Court Opinion

ID: 3132881
Source: CourtListenerOpinion
Date Created: 2015-10-20 16:09:26.958796+00
Date Added: 2024-06-11T07:38:27.872453
License: Public Domain

People v Bethea (2015 NY Slip Op 07588)

People v Bethea

2015 NY Slip Op 07588

Decided on October 20, 2015

Appellate Division, First Department

Published by New York State Law Reporting Bureau pursuant to Judiciary Law § 431.

This opinion is uncorrected and subject to revision before publication in the Official Reports.

Decided on October 20, 2015

Gonzalez, P.J., Mazzarelli, Richter, Manzanet-Daniels, JJ.

15909 1185/10

[*1] The People of the State of New York, Respondent,
vRobert Bethea, Defendant-Appellant.

Seymour W. James, Jr., The Legal Aid Society, New York (Frances A. Gallagher of counsel), for appellant.
Cyrus R. Vance, Jr., District Attorney, New York (Hope Korenstein of counsel), for respondent.

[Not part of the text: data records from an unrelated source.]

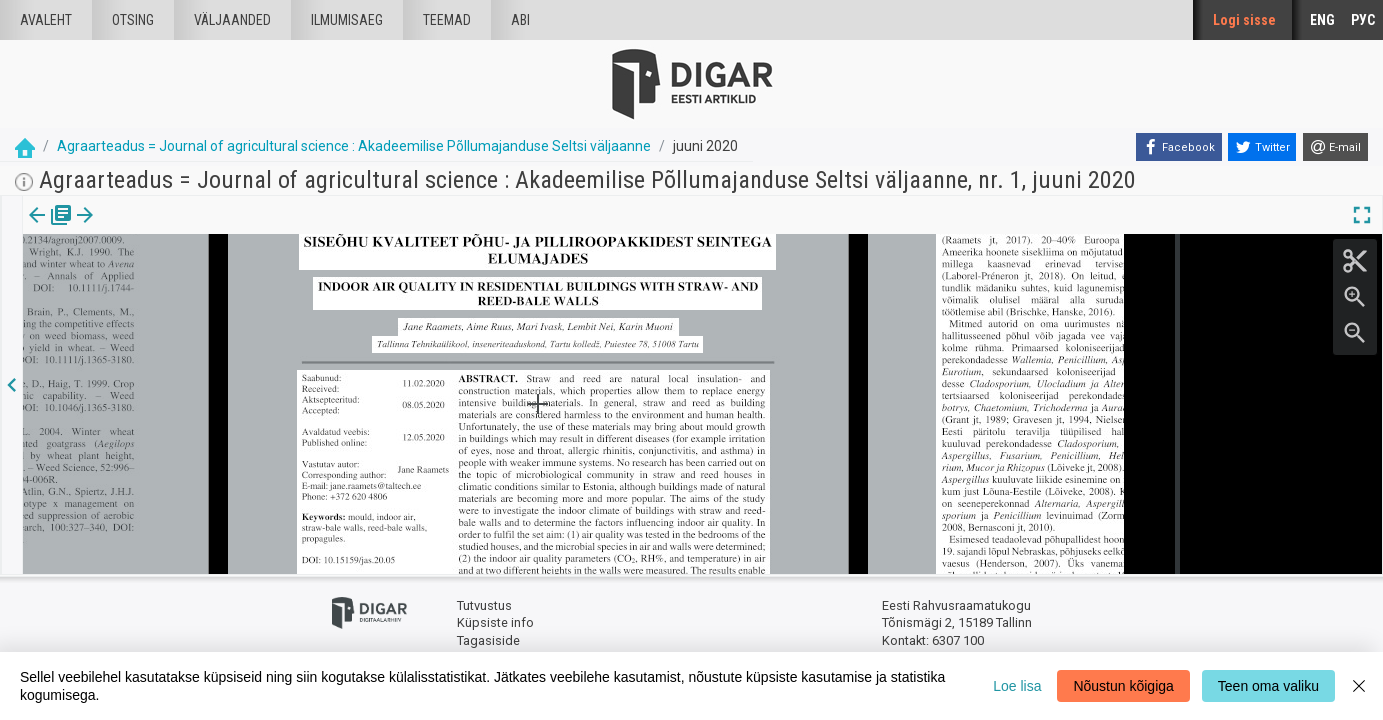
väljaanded (232, 20)
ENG (1322, 20)
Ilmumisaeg (347, 20)
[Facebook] (1179, 147)
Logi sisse (1244, 20)
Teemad (447, 20)
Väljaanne (50, 229)
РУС (1363, 20)
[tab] (50, 229)
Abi (520, 20)
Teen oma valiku (1268, 686)
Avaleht (46, 20)
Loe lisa (1017, 686)
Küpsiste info (495, 622)
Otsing (133, 20)
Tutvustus (484, 605)
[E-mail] (1335, 147)
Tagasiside (488, 640)
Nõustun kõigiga (1123, 686)
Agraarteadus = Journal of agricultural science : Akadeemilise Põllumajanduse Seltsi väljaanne (354, 146)
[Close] (1359, 686)
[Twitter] (1262, 147)
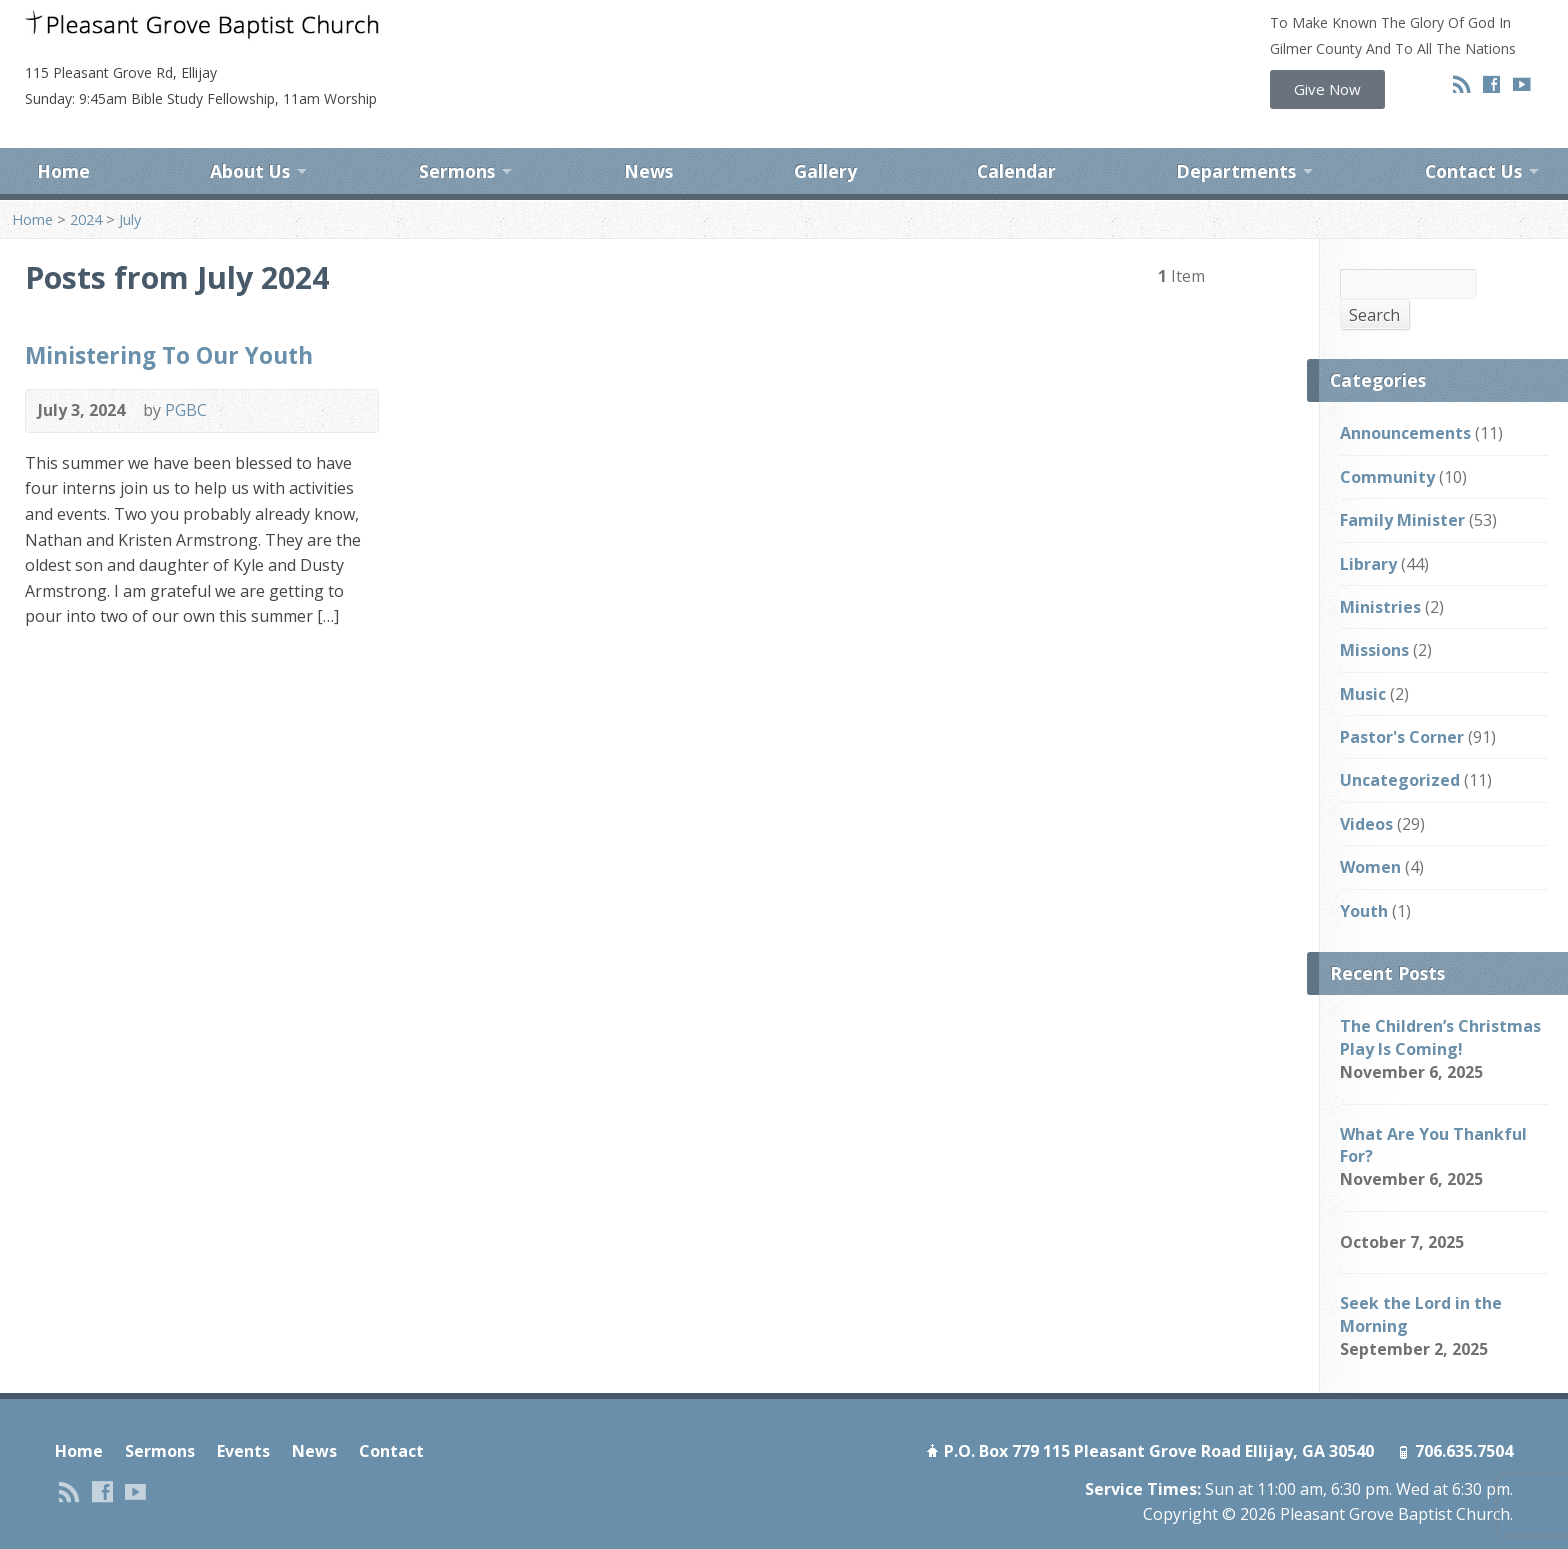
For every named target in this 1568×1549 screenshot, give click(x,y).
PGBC (186, 376)
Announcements (1405, 399)
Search (1374, 281)
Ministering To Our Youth (169, 320)
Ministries (1380, 572)
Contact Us (1473, 138)
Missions (1374, 616)
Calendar (1016, 138)
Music (1363, 659)
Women (1370, 833)
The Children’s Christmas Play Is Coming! (1440, 1003)
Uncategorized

Judgment, Supreme Court, New York County (Arlene D. Goldberg, J.), rendered May 12, 2011, as amended May 26, 2011, convicting defendant, after a jury trial, of criminal sale of a controlled substance in the third degree, criminal possession of a controlled substance in the third degree, tampering with physical evidence and resisting arrest, and sentencing him, as a second felony drug offender, to an aggregate term of four years, unanimously affirmed.
Defendant did not preserve his challenges to the court's determination, made after its Sandoval ruling, that the People would be permitted to elicit otherwise precluded aspects of defendant's criminal history if he raised claims of "lack of knowledge," or that he believed he was selling imitation drugs, and we decline to review them in the interest of justice. As an alternative holding, we find that the court's warning was an appropriate exercise of discretion. The court properly found that by placing his intent or state of mind in issue, defendant would open the door to certain precluded matters (see People v Ingram, 71 NY2d 474, 479-480 [1988]). In any event, any error in the court's warning was harmless (see People v Grant, 7 NY3d 421, 424-425 [2006]).
THIS CONSTITUTES THE DECISION AND ORDER
OF THE SUPREME COURT, APPELLATE DIVISION, FIRST DEPARTMENT.